Opinion
SC: 162692 COA: 350247
04-01-2022
Order
On January 12, 2022, the Court heard oral argument on the application for leave to appeal the December 17, 2020 judgment of the Court of Appeals. On order of the Court, the application is again considered. Pursuant to MCR 7.305(H)(1), in lieu of granting leave to appeal, we REVERSE the judgment of the Court of Appeals. The standard of review for decisions from the Michigan Compensation Appellate Commission (MCAC) is generally deferential. While questions of law are reviewed de novo, Arbuckle v. Gen. Motors, LLC , 499 Mich. 521, 531, 885 N.W.2d 232 (2016), the MCAC's factual findings should be affirmed so long as there is competent evidence in the record to support them. Omer v. Steel Technologies, Inc. , 332 Mich.App. 120, 134, 955 N.W.2d 575 (2020). See also MCL 418.861a(14) ("The findings of fact made by the commission acting within its powers, in the absence of fraud, shall be conclusive."). Based on those factual findings, the MCAC found that plaintiff's injury was compensable under the Worker's Disability Compensation Act of 1969 (WDCA), MCL 418.101 et seq.
Despite the Court of Appeals’ judgment to the contrary, we too conclude that plaintiff's injury is compensable because it "ar[ose] out of and in the course of employment." MCL 418.301(1). As we explained in Camburn v. Northwest Sch. Dist. (On Remand) , 459 Mich. 471, 477, 592 N.W.2d 46 (1999), compensability in this circumstance turns on whether attendance is an "incident of ... work." That depends on whether the employer would receive a direct benefit and whether attendance is required or at least definitely urged. Id ., citing 1A Larson, Workmen's Compensation Law, pp. 5-397 to 5-403. See also Marcotte v. Tamarack City Volunteer Fire Dep't , 120 Mich.App. 671, 678, 327 N.W.2d 325 (1982). Such is the case here. There is competent record evidence that defendant Lexamar Corp (1) used plaintiff as a test case to determine whether to send employees to the community college for their vocational classes or whether to bring instructors to the employees and (2) definitely urged plaintiff to attend the vocational classes.

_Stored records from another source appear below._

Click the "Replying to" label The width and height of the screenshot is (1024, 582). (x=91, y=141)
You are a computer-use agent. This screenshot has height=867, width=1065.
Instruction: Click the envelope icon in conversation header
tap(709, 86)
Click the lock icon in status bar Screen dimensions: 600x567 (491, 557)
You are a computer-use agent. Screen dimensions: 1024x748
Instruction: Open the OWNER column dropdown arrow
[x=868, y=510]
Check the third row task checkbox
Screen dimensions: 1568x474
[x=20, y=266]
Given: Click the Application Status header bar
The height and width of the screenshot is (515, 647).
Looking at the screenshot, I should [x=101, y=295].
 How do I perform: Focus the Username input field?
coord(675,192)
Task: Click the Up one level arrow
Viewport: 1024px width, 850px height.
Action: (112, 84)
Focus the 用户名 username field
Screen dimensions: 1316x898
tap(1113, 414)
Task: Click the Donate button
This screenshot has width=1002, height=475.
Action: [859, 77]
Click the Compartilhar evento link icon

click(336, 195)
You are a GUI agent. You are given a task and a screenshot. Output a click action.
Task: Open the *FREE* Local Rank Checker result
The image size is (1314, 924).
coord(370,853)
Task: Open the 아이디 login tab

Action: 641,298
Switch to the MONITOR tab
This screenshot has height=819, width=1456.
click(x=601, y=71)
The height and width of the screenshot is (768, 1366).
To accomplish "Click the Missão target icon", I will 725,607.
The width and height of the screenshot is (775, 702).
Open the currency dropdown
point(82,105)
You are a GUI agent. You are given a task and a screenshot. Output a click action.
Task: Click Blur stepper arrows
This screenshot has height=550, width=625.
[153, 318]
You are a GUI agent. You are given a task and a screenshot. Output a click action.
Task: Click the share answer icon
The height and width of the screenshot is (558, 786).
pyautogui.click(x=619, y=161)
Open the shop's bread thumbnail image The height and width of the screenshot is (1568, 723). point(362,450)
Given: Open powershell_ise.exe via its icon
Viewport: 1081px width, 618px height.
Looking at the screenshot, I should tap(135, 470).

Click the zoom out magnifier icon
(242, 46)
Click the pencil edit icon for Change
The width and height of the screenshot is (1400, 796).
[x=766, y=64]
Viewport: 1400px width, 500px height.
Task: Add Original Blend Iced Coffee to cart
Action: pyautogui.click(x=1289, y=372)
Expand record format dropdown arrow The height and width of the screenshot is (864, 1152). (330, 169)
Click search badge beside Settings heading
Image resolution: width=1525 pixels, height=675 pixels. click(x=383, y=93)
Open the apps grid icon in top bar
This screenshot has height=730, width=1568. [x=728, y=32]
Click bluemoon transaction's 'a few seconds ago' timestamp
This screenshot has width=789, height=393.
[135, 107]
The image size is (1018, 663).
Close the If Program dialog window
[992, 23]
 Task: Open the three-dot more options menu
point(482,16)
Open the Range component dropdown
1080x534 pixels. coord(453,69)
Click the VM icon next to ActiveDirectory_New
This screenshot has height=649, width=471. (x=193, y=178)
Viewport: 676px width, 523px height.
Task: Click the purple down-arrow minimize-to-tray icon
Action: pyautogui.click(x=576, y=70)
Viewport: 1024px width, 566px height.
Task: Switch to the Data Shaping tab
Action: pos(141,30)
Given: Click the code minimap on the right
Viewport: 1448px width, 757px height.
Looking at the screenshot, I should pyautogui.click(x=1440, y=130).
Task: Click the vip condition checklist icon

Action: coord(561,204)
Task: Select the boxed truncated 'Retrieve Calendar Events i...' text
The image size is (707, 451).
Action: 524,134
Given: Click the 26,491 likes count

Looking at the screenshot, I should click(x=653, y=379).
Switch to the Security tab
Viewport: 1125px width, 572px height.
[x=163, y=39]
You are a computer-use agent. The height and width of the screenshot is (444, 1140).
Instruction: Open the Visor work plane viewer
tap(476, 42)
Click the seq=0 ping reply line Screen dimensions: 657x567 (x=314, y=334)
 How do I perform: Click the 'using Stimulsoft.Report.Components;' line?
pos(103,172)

Yet plaintiff was injured not at the class that was incident to work, but on the commute. While injuries occurring on an employee's commute are generally not compensable under the act, there is an exception when "the employer derives a special benefit from the employee's activity at the time of the injury." Smith v. Chrysler Group, LLC , 331 Mich.App. 492, 495, 954 N.W.2d 214 (2020), quoting Bowman v. R.L. Coolsaet Constr. Co. (On Remand) , 275 Mich.App. 188, 191, 738 N.W.2d 260 (2007). Again, because Lexamar Corp used plaintiff as a test case, it derived a special benefit from plaintiff's pursuit of his education, and plaintiff is entitled to compensation under the WDCA. We therefore REINSTATE the July 18, 2019 order of the MCAC affirming the decision of the magistrate.
Zahra, J., would deny leave to appeal.